> What to produce
Your task is to output the data exactly as it stands.

> Exercise data
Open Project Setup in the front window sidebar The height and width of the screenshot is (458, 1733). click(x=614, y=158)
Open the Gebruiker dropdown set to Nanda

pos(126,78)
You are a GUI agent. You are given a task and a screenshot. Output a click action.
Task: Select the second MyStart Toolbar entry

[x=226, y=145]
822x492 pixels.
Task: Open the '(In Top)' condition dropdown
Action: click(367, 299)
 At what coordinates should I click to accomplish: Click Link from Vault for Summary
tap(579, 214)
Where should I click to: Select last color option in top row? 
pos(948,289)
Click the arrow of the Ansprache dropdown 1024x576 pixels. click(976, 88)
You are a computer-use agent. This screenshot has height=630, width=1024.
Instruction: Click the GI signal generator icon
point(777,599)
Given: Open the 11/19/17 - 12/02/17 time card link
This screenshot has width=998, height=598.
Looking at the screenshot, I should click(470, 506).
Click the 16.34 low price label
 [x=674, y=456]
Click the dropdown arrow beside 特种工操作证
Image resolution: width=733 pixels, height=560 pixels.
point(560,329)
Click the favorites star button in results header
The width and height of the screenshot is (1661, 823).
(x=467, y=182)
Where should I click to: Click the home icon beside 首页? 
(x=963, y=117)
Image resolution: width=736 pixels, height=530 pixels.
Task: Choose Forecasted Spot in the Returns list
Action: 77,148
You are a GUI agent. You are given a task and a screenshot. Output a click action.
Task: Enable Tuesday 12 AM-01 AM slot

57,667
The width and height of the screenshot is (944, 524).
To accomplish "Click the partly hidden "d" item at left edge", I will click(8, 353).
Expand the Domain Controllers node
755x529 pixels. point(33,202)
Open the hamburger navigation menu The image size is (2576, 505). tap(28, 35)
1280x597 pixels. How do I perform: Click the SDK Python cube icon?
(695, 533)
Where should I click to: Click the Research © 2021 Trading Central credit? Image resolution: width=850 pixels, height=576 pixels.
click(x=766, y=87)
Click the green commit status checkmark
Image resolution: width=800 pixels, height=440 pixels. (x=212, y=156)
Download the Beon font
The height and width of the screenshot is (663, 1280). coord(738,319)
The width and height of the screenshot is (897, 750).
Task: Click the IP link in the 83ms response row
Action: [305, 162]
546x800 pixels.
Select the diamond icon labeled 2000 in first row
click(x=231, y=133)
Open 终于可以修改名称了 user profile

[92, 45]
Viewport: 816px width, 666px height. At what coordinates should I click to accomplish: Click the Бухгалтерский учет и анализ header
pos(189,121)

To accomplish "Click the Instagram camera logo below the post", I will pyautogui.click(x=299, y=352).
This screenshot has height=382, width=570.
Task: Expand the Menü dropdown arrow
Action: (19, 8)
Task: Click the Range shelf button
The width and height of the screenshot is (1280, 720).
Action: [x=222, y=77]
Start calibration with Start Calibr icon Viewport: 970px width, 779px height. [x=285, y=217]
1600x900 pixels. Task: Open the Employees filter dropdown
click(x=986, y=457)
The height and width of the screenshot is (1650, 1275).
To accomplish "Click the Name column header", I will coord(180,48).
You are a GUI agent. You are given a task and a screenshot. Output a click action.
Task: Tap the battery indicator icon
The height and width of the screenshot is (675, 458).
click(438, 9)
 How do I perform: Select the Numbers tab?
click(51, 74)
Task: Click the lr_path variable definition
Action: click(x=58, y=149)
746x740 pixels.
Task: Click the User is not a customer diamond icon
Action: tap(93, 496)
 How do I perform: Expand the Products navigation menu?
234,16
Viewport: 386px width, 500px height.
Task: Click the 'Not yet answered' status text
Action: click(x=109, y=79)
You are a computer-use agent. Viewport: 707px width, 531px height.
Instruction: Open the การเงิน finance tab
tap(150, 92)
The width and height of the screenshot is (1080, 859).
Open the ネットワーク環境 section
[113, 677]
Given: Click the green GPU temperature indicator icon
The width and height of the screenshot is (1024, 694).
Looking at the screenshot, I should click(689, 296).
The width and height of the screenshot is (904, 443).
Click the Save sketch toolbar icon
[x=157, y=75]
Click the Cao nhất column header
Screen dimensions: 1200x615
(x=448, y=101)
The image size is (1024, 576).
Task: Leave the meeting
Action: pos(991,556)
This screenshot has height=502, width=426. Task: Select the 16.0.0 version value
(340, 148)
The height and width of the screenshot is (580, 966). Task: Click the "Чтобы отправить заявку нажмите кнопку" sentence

> Result of the task
Open Project Setup in the front window sidebar The height and width of the screenshot is (458, 1733). click(x=614, y=158)
Open the Gebruiker dropdown set to Nanda

pos(126,78)
You are a GUI agent. You are given a task and a screenshot. Output a click action.
Task: Select the second MyStart Toolbar entry

[x=226, y=145]
822x492 pixels.
Task: Open the '(In Top)' condition dropdown
Action: click(367, 299)
 At what coordinates should I click to accomplish: Click Link from Vault for Summary
tap(579, 214)
Where should I click to: Select last color option in top row? 
pos(948,289)
Click the arrow of the Ansprache dropdown 1024x576 pixels. click(976, 88)
You are a computer-use agent. This screenshot has height=630, width=1024.
Instruction: Click the GI signal generator icon
point(777,599)
Given: Open the 11/19/17 - 12/02/17 time card link
This screenshot has width=998, height=598.
Looking at the screenshot, I should click(470, 506).
Click the 16.34 low price label
 [x=674, y=456]
Click the dropdown arrow beside 特种工操作证
Image resolution: width=733 pixels, height=560 pixels.
point(560,329)
Click the favorites star button in results header
The width and height of the screenshot is (1661, 823).
(x=467, y=182)
Where should I click to: Click the home icon beside 首页? 
(x=963, y=117)
Image resolution: width=736 pixels, height=530 pixels.
Task: Choose Forecasted Spot in the Returns list
Action: 77,148
You are a GUI agent. You are given a task and a screenshot. Output a click action.
Task: Enable Tuesday 12 AM-01 AM slot

57,667
The width and height of the screenshot is (944, 524).
To accomplish "Click the partly hidden "d" item at left edge", I will click(8, 353).
Expand the Domain Controllers node
755x529 pixels. point(33,202)
Open the hamburger navigation menu The image size is (2576, 505). tap(28, 35)
1280x597 pixels. How do I perform: Click the SDK Python cube icon?
(695, 533)
Where should I click to: Click the Research © 2021 Trading Central credit? Image resolution: width=850 pixels, height=576 pixels.
click(x=766, y=87)
Click the green commit status checkmark
Image resolution: width=800 pixels, height=440 pixels. (x=212, y=156)
Download the Beon font
The height and width of the screenshot is (663, 1280). coord(738,319)
The width and height of the screenshot is (897, 750).
Task: Click the IP link in the 83ms response row
Action: [305, 162]
546x800 pixels.
Select the diamond icon labeled 2000 in first row
click(x=231, y=133)
Open 终于可以修改名称了 user profile

[92, 45]
Viewport: 816px width, 666px height. At what coordinates should I click to accomplish: Click the Бухгалтерский учет и анализ header
pos(189,121)

To accomplish "Click the Instagram camera logo below the post", I will pyautogui.click(x=299, y=352).
This screenshot has height=382, width=570.
Task: Expand the Menü dropdown arrow
Action: (19, 8)
Task: Click the Range shelf button
The width and height of the screenshot is (1280, 720).
Action: [x=222, y=77]
Start calibration with Start Calibr icon Viewport: 970px width, 779px height. [x=285, y=217]
1600x900 pixels. Task: Open the Employees filter dropdown
click(x=986, y=457)
The height and width of the screenshot is (1650, 1275).
To accomplish "Click the Name column header", I will coord(180,48).
You are a GUI agent. You are given a task and a screenshot. Output a click action.
Task: Tap the battery indicator icon
The height and width of the screenshot is (675, 458).
click(438, 9)
 How do I perform: Select the Numbers tab?
click(51, 74)
Task: Click the lr_path variable definition
Action: click(x=58, y=149)
746x740 pixels.
Task: Click the User is not a customer diamond icon
Action: tap(93, 496)
 How do I perform: Expand the Products navigation menu?
234,16
Viewport: 386px width, 500px height.
Task: Click the 'Not yet answered' status text
Action: click(x=109, y=79)
You are a computer-use agent. Viewport: 707px width, 531px height.
Instruction: Open the การเงิน finance tab
tap(150, 92)
The width and height of the screenshot is (1080, 859).
Open the ネットワーク環境 section
[113, 677]
Given: Click the green GPU temperature indicator icon
The width and height of the screenshot is (1024, 694).
Looking at the screenshot, I should click(689, 296).
The width and height of the screenshot is (904, 443).
Click the Save sketch toolbar icon
[x=157, y=75]
Click the Cao nhất column header
Screen dimensions: 1200x615
(x=448, y=101)
The image size is (1024, 576).
Task: Leave the meeting
Action: pos(991,556)
This screenshot has height=502, width=426. Task: Select the 16.0.0 version value
(340, 148)
The height and width of the screenshot is (580, 966). Task: Click the "Чтобы отправить заявку нажмите кнопку" sentence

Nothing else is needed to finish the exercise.